__BRIEF__.
When a line below contains the string "International", show that line.

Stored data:

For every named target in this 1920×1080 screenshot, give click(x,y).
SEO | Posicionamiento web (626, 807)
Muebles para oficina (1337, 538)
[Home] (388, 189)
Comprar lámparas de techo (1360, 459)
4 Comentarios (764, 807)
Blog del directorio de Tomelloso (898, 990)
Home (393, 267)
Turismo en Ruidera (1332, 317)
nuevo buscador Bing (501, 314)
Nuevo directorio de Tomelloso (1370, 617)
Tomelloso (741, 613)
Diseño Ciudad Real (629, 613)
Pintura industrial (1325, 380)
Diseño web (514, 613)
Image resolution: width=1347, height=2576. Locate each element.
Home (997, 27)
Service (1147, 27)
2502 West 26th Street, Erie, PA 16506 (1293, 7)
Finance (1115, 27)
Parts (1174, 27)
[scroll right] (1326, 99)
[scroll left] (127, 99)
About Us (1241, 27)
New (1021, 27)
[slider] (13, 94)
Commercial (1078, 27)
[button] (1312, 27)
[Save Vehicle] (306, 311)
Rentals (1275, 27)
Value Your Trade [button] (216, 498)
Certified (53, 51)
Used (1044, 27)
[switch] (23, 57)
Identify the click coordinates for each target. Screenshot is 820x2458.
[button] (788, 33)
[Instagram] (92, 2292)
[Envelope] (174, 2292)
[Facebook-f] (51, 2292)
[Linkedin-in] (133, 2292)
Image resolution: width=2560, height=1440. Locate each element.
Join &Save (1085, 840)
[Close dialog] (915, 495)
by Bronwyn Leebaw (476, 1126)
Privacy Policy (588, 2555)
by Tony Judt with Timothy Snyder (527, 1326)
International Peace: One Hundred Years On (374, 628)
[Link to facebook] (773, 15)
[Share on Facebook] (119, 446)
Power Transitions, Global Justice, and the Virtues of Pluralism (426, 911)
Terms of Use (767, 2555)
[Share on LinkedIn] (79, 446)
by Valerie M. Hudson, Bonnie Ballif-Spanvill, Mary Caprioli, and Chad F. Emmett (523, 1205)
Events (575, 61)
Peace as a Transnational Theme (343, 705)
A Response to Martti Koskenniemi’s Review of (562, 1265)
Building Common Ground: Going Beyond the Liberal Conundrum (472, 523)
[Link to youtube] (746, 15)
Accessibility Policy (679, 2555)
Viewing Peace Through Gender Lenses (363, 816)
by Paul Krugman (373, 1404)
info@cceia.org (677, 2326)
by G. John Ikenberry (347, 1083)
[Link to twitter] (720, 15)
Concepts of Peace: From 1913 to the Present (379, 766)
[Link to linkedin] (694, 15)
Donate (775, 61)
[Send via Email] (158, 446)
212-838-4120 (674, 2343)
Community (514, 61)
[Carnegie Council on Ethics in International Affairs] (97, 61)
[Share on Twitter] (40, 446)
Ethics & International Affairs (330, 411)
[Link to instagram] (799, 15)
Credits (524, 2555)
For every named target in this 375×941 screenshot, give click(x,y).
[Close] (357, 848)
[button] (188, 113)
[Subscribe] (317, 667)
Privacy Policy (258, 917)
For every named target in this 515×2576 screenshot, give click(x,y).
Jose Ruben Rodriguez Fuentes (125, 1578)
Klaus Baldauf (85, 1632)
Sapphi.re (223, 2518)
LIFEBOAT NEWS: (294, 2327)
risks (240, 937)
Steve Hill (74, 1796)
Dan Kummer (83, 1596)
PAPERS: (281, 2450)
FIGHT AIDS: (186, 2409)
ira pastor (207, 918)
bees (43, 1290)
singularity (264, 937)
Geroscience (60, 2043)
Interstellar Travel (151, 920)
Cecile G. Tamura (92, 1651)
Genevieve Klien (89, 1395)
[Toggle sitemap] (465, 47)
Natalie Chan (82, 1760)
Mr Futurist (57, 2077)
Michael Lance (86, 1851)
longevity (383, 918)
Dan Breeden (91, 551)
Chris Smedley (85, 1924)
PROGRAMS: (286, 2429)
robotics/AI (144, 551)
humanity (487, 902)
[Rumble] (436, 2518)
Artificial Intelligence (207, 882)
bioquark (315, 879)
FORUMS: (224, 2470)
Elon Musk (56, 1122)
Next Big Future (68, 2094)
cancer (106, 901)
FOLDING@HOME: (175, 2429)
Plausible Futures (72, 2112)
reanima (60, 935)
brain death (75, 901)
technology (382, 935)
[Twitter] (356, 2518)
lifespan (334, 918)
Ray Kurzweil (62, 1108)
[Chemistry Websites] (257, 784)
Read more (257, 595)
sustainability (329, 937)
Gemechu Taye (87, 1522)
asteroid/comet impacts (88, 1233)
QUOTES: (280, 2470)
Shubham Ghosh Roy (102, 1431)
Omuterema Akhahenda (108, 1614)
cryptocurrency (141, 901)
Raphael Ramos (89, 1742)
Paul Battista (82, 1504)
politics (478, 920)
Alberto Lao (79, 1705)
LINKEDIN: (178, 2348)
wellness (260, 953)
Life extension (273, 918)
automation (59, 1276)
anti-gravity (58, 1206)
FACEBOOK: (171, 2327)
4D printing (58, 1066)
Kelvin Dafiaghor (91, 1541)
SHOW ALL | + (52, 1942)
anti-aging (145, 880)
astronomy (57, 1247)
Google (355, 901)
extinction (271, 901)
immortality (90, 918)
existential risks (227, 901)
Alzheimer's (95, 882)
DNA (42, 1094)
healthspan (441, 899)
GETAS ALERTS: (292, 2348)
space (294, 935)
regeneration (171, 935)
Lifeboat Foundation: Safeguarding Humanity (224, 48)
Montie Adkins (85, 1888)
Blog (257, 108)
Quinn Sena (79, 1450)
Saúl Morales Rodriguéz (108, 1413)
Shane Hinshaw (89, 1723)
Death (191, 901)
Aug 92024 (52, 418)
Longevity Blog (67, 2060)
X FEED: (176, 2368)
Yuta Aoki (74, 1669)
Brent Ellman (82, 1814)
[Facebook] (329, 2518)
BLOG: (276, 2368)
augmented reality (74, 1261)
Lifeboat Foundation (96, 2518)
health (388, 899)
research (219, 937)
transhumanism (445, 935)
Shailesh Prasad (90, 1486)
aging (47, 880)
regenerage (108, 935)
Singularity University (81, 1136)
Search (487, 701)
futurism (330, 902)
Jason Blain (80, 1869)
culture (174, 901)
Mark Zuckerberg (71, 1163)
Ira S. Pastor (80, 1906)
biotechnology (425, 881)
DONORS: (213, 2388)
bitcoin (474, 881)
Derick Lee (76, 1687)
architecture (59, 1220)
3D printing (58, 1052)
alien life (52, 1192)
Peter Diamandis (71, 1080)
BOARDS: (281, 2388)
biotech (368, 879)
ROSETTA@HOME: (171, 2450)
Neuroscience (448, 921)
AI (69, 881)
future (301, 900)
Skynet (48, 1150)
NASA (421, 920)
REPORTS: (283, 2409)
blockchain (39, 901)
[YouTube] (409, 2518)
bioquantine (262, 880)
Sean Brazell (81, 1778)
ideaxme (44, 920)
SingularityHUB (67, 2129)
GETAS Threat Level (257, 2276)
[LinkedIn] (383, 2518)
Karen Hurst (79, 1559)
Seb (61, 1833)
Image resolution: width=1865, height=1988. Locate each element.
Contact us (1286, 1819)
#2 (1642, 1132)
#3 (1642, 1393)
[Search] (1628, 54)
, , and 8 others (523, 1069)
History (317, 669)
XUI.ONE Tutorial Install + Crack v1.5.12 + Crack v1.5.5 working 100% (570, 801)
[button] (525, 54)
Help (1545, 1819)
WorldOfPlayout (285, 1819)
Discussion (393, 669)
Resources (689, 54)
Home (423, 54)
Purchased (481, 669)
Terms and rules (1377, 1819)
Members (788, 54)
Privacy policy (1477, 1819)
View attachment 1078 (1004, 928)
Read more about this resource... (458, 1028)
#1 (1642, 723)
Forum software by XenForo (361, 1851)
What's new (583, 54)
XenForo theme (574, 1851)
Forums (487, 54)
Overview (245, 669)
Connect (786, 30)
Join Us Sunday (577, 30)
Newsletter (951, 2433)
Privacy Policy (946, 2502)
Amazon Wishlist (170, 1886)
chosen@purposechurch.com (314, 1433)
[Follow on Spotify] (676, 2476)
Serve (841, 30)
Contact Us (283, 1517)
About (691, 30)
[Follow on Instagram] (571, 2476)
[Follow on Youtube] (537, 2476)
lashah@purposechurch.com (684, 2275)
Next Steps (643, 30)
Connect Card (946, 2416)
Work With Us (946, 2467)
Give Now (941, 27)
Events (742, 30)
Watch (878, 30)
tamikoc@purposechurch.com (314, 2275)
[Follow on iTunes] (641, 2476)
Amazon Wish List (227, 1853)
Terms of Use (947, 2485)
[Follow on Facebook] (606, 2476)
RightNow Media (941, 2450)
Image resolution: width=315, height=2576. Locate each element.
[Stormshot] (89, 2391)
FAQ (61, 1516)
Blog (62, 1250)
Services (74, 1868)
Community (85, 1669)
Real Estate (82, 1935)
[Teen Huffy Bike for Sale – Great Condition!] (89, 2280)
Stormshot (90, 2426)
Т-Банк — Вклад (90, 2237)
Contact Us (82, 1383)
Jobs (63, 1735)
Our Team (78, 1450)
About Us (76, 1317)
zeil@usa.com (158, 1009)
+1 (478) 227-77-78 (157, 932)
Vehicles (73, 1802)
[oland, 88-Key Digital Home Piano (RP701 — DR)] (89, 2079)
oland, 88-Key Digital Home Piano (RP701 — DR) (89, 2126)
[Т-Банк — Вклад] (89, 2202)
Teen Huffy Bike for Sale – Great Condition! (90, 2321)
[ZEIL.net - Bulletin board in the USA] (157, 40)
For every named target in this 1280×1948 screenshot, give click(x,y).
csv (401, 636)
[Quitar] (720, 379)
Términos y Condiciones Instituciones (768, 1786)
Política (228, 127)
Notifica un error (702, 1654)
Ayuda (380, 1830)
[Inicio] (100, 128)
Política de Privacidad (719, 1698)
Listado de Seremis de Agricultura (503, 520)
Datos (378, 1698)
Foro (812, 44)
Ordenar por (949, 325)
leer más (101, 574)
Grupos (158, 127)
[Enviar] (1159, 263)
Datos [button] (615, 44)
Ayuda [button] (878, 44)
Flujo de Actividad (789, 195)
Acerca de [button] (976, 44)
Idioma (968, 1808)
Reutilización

__EXERCISE ANSWER__.
International Peace: One Hundred Years On (374, 628)
[Carnegie Council on Ethics in International Affairs] (97, 61)
Ethics & International Affairs (330, 411)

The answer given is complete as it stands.